Records from a collection
● ● ●
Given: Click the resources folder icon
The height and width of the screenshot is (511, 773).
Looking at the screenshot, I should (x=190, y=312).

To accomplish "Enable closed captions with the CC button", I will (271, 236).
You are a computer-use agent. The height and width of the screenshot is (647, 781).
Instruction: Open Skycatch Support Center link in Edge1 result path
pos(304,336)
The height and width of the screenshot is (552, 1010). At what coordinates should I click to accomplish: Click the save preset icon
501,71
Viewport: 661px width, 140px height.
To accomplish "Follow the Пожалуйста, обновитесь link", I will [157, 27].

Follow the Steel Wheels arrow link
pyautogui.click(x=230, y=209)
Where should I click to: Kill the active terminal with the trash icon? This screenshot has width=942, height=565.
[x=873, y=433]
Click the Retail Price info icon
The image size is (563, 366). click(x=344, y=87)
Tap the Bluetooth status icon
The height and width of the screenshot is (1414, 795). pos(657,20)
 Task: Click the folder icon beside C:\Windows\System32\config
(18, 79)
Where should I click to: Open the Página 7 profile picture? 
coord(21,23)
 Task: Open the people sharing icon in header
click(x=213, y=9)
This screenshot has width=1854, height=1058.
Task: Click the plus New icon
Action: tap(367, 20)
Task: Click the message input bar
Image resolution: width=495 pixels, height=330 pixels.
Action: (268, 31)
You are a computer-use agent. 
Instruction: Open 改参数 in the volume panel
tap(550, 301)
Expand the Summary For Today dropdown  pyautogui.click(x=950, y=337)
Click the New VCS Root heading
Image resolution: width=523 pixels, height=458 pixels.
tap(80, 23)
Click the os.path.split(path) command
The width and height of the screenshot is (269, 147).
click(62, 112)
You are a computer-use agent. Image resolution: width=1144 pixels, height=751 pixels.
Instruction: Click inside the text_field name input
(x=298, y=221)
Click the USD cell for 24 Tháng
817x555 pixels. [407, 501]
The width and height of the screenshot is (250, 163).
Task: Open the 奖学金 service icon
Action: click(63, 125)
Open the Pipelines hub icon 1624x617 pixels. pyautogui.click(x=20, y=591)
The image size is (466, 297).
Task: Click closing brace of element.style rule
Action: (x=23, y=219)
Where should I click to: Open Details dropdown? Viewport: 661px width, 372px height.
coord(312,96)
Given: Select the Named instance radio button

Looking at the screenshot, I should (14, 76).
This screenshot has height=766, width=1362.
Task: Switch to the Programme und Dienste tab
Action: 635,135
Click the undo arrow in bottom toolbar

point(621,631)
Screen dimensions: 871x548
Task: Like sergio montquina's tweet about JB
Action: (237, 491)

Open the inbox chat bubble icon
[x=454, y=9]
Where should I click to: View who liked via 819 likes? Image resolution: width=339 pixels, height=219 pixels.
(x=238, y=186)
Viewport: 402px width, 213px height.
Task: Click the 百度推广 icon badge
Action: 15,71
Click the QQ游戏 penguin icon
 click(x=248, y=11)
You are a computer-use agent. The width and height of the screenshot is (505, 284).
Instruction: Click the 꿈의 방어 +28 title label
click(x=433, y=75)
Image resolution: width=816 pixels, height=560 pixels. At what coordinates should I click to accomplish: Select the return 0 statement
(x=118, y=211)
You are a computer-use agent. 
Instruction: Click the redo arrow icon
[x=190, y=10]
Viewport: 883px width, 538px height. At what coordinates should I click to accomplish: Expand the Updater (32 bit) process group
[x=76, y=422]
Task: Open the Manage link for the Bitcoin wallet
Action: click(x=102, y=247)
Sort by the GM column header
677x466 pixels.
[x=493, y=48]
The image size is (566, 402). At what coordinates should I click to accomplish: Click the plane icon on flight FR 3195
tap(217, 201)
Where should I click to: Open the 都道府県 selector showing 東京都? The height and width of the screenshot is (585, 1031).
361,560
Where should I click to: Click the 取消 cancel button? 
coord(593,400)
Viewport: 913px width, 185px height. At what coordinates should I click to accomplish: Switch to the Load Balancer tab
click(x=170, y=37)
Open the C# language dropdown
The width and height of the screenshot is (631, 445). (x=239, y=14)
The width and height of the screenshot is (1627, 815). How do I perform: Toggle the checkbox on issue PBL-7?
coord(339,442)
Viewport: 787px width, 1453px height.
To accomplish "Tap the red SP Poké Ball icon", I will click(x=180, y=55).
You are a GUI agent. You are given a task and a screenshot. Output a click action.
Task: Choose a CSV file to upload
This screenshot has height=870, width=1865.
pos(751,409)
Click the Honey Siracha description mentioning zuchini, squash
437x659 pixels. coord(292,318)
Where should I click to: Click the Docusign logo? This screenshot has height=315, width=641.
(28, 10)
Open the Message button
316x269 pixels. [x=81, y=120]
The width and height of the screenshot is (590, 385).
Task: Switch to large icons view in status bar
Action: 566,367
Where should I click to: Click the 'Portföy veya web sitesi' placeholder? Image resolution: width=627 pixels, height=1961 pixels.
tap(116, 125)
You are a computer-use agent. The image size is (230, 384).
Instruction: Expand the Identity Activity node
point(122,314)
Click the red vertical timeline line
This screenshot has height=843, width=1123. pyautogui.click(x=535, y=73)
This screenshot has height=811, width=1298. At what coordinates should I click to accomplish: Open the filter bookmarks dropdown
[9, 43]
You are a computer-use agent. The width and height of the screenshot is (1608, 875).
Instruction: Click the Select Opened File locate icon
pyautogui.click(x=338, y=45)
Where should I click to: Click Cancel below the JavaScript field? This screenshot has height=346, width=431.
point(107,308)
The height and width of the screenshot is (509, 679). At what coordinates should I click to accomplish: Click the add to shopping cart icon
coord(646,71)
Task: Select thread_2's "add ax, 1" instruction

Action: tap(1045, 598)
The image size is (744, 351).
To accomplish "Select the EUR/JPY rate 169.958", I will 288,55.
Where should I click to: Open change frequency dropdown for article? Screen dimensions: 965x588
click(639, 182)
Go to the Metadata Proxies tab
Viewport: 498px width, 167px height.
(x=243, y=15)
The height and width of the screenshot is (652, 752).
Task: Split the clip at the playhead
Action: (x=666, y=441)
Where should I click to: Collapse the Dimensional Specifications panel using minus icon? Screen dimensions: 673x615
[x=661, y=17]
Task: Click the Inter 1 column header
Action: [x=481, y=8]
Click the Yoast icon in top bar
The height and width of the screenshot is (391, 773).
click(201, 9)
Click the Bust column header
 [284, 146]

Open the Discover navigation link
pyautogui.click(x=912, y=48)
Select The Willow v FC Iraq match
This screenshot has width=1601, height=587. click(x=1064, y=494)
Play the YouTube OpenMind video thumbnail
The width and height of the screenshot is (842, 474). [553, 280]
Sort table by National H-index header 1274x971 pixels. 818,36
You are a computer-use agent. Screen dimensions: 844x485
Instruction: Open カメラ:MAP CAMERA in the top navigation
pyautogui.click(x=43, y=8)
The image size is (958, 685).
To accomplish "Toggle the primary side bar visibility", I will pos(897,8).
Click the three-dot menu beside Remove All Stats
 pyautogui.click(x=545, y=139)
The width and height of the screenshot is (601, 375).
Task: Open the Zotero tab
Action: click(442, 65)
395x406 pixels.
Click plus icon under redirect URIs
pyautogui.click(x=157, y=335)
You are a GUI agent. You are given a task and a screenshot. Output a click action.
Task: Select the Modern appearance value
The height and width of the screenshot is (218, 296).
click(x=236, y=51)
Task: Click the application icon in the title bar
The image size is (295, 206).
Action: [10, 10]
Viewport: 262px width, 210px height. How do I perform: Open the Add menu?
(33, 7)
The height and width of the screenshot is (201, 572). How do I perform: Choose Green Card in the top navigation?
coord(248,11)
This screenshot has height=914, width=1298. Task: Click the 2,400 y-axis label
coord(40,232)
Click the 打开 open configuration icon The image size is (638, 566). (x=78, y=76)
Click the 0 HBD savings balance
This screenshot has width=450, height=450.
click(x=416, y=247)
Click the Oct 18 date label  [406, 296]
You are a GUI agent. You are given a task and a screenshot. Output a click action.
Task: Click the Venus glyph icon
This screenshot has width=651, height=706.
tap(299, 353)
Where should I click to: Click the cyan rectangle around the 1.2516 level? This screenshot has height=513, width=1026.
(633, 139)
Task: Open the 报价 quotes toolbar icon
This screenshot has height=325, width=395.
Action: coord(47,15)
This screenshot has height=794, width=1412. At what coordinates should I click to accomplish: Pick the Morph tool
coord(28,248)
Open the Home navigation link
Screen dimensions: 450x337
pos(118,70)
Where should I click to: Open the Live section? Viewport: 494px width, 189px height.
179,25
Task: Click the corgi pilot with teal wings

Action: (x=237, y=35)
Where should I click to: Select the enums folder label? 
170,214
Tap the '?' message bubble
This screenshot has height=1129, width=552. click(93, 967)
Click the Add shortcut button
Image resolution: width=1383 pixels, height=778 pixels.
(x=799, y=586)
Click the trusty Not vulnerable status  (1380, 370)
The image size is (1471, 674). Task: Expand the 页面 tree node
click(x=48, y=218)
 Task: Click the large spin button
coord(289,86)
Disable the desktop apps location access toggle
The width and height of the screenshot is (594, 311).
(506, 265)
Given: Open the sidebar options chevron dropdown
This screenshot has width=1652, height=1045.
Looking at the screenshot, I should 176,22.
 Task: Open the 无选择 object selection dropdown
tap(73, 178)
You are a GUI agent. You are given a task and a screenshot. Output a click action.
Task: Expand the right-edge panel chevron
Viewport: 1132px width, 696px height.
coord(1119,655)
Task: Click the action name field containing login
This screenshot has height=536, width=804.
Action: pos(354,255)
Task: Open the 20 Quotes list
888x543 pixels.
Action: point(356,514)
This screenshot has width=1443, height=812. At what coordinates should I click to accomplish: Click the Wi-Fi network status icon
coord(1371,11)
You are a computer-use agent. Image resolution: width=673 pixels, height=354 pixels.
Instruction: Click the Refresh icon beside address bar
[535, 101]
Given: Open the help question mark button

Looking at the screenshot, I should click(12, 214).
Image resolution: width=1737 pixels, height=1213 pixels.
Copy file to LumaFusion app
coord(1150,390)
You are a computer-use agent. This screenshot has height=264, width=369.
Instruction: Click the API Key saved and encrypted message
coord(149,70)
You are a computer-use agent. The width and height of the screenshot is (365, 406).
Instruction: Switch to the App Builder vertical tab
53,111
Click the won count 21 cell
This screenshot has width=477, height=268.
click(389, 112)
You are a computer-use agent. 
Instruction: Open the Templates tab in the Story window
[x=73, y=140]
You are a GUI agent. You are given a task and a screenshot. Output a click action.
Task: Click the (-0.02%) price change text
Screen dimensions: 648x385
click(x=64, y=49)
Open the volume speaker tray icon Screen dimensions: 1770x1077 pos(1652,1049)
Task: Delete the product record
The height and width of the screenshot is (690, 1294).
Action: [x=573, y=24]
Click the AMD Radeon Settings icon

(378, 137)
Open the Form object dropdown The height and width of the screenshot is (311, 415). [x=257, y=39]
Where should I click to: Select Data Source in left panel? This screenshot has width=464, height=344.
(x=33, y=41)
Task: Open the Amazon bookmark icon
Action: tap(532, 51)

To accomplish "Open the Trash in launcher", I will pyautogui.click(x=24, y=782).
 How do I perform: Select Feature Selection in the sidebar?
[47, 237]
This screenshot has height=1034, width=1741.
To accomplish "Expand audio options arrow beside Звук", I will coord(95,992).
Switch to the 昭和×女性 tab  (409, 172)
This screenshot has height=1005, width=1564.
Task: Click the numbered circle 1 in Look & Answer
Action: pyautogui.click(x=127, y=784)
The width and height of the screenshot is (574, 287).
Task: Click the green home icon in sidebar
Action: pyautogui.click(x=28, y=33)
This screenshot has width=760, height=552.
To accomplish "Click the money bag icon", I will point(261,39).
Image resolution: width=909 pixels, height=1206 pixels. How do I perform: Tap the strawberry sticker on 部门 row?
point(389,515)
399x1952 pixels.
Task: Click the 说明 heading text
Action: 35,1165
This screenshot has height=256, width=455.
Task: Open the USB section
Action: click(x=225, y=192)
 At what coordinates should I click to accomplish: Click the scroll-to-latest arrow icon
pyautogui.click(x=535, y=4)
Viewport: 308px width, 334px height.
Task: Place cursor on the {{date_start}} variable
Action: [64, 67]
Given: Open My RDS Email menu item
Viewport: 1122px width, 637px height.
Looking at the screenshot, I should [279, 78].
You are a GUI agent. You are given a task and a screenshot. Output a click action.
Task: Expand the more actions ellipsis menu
● ● ●
In the records, replace "Story" with "Scene" in the lines running from the line with "is (365, 406)." up to and including the line with "[x=73, y=140]", and give back only those lines with everything else unchanged.

**Full output:**
You are a computer-use agent. The width and height of the screenshot is (365, 406).
Instruction: Switch to the App Builder vertical tab
53,111
Click the won count 21 cell
This screenshot has width=477, height=268.
click(389, 112)
You are a computer-use agent. 
Instruction: Open the Templates tab in the Scene window
[x=73, y=140]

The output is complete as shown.